Por último, o artigo A CRIMINALIDADE E AS NOVAS TECNOLOGIAS DA INFORMAÇÃO E COMUNICAÇÃO de autoria de Lidiane Medeiros de Souza, da Faculdade Metropolitana São Carlos/RJ, Mariana Verinesi Vieira Medeiros e Fábio Machado de Oliveira, ambos do Programa de Pós-Graduação em Segurança Pública, Universidade de Vila Velha, exploram os tipos de crimes virtuais, o avanço destes no Brasil, e as leis específicas criadas para solucionar e defender os direitos das vítimas desses tipos de crime.
Na seção Relato de experiência trazemos o texto “FÓRUM DE PROGRAMAS INTERDISCIPLINARES DE PÓS-GRADUAÇÃO: DE ONDE VIEMOS E PARA ONDE VAMOS”. Os autores, Rafael Duarte Coelho dos Santos, PPG em Computação Aplicada no INPE e Márcia Bento Moreira, PPG em Extensão Rural da UNIVASF, analisam a criação do Fórum de PPGs da Área Interdisciplinar da CAPES, o qual tem cumprido um papel fundamental na discussão e articulação dos coordenadores dos PPGs em torno, especialmente, do tema do Relatório Sucupira, o “karma” de todos os coordenadores, que ocupa grande parte das preocupações e do tempo de professores, alunos e egressos dos PPGs em razão do impacto potencial, positivo ou negativo, que a avaliação quadrienal tem para a vida institucional e acadêmica dos programas de pós-graduação.
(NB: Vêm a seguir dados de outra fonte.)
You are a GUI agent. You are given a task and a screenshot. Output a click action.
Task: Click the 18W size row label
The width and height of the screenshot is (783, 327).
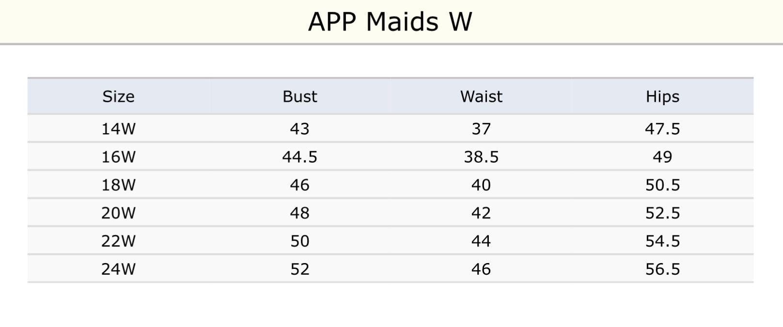pos(118,185)
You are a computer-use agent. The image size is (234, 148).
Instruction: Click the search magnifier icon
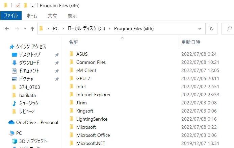point(229,29)
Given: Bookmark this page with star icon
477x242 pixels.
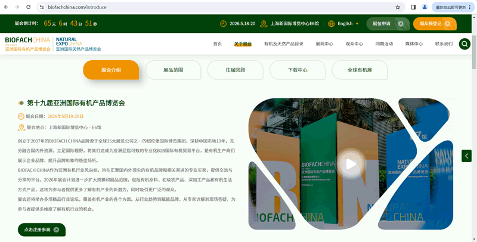Looking at the screenshot, I should click(x=398, y=7).
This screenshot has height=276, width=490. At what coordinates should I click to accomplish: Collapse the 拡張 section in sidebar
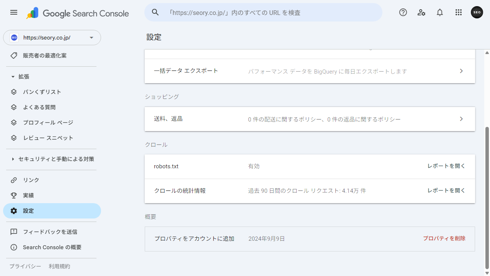(x=12, y=77)
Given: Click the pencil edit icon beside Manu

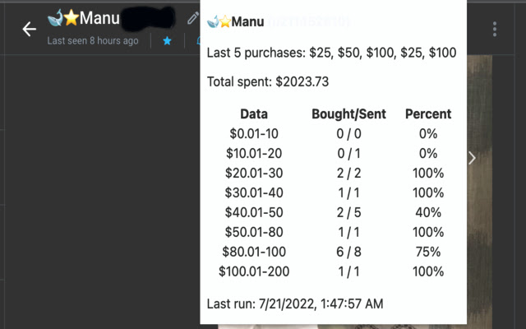Looking at the screenshot, I should point(192,18).
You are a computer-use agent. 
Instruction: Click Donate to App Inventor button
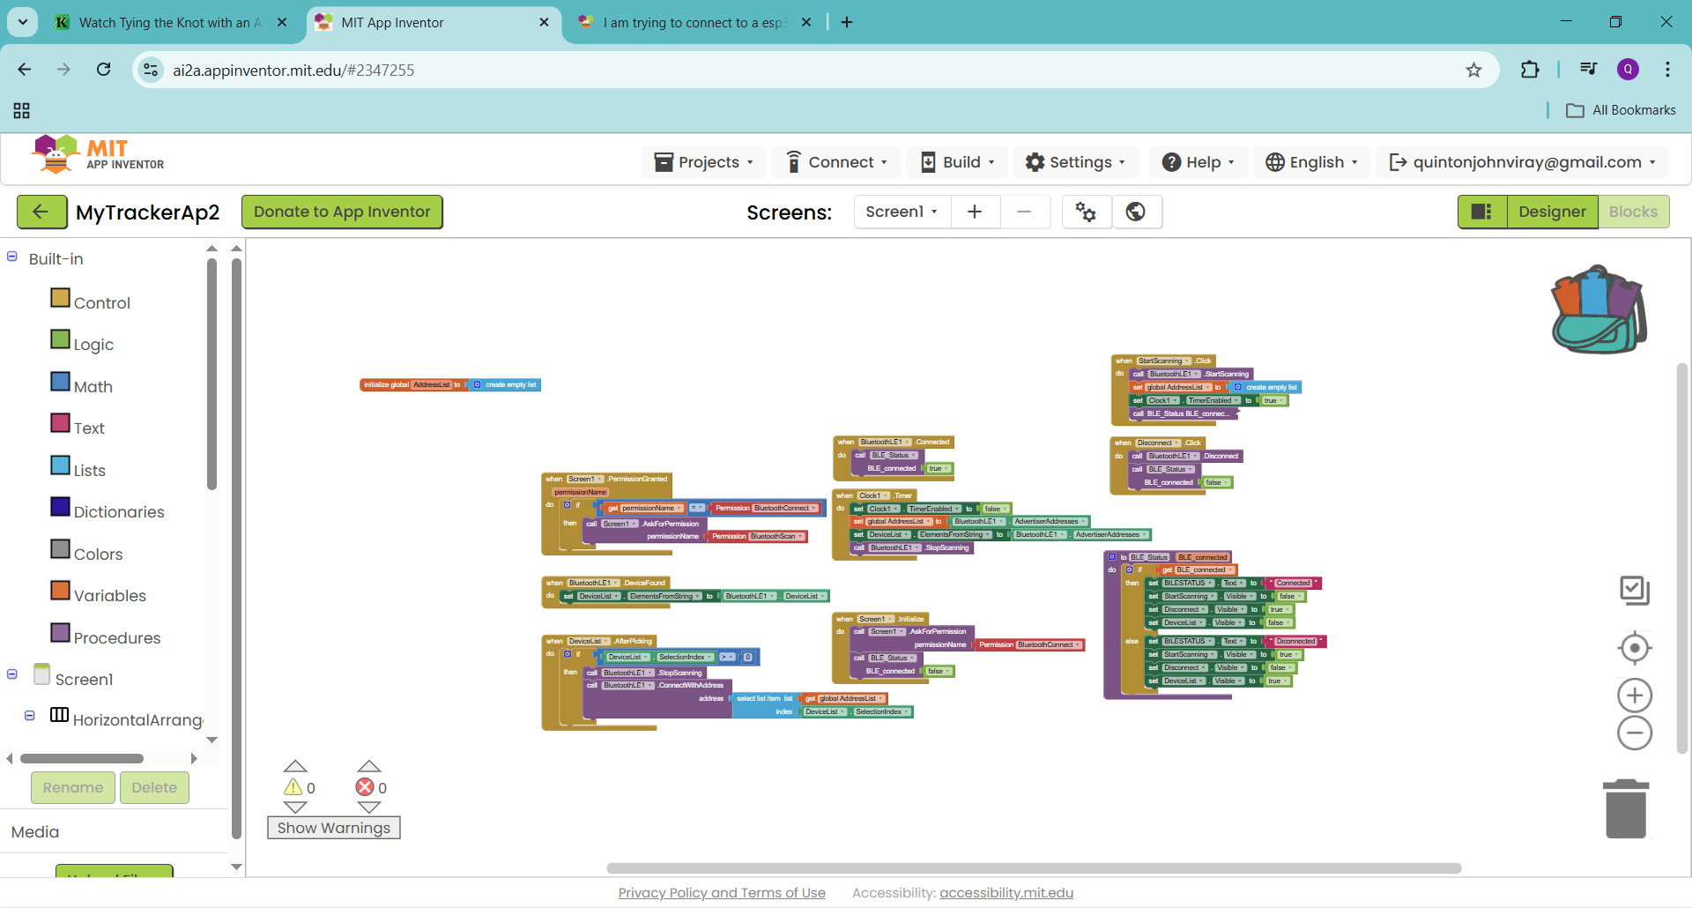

Sendo os atuais coordenadores do Fórum, sua análise da sua trajetória e das perspectivas que se abrem para sua atuação, é de grande interesse para todos nós.
Este pequeno conjunto de artigos mostra a diversidade temática que a perspectiva interdisciplinar é capaz de estimular, e esperamos que a revista InterCursos se torne, rapidamente, um periódico valorizado por sua abertura à pluralidade da produção acadêmica e científica dos PPGs da Área Interdisciplinar da CAPES e da produção de autoras e autores cujas pesquisas interdisciplinares possam contribuir para compreensão de fenômenos sociais.
Seja bem-vinda, seja bem-vindo.
Boa leitura!!
Napoleão Miranda, Presidente da ANINTER-SH (PPGSD/UFF)
Verônica Teixeira Marques, Vice-Presidente da ANINTER-SH e Editora-Chefe da Revista da ANNTER-SH. (SOTEPP-UNIMA/Afya).